Depok | Sketsa Online – Menyambut bulan suci Ramadan, Dewan Pimpinan Cabang (DPC) Partai Persatuan Pembangunan (PPP) Kota Depok mendorong penguatan budaya mengaji di tengah masyarakat melalui program wakaf 1.000 eksemplar Al-Qur’an. Wakaf tersebut akan disalurkan ke masjid dan musholla di berbagai wilayah Kota Depok.
Ketua DPC PPP Kota Depok, Mazhab HM, mengatakan program wakaf Al-Qur’an merupakan wujud kepedulian PPP terhadap kebutuhan dasar umat dalam menjalankan ibadah, khususnya menjelang Ramadan. Pada bulan suci ini, aktivitas keagamaan di masjid dan musholla umumnya meningkat signifikan, seiring bertambahnya jumlah jamaah dan intensitas kegiatan tadarus Al-Qur’an.
“Menjelang Ramadan, PPP Kota Depok mewakafkan 1.000 Al-Qur’an. Pada tahap awal, sebanyak 50 Dewan Kemakmuran Masjid (DKM) telah menerima Al-Qur’an yang kami serahkan secara langsung,” ujar Mazhab, pada Sabtu (7/2/2026).

Ia menjelaskan, penyaluran wakaf Al-Qur’an dilakukan secara bertahap. Setelah penyerahan awal, jajaran pengurus PPP Kota Depok akan turun langsung ke lapangan untuk mendistribusikan Al-Qur’an ke masjid dan musholla lain yang dinilai masih membutuhkan.
Menurut Mazhab, masih terdapat sejumlah rumah ibadah yang memiliki keterbatasan jumlah Al-Qur’an, terutama saat Ramadan ketika jumlah jamaah meningkat dan kegiatan membaca Al-Qur’an berlangsung lebih intensif.
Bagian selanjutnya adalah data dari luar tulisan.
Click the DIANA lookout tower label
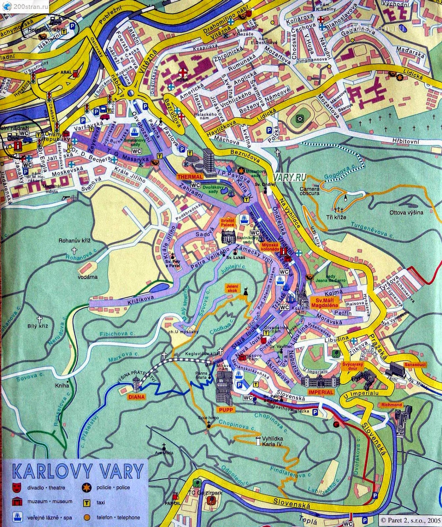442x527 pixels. pyautogui.click(x=137, y=397)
“Kami ingin memastikan jamaah memiliki Al-Qur’an yang memadai dan layak digunakan, sehingga kegiatan mengaji dapat berjalan dengan nyaman dan khusyuk,” katanya.
Lebih lanjut, ia menegaskan bahwa program wakaf Al-Qur’an ini tidak hanya bernilai ibadah, tetapi juga memiliki dimensi sosial dan edukatif. PPP Kota Depok berharap masjid dan musholla semakin dioptimalkan fungsinya sebagai pusat pembinaan umat, pembelajaran Al-Qur’an, serta penguatan nilai-nilai keislaman di tengah masyarakat.
Inisiatif tersebut juga sejalan dengan program Pemerintah Kota Depok, Depok Mengaji, yang selama ini menjadi gerakan pembinaan keagamaan berbasis masyarakat. Program ini bertujuan menumbuhkan budaya membaca, memahami, dan mengamalkan Al-Qur’an dalam kehidupan sehari-hari.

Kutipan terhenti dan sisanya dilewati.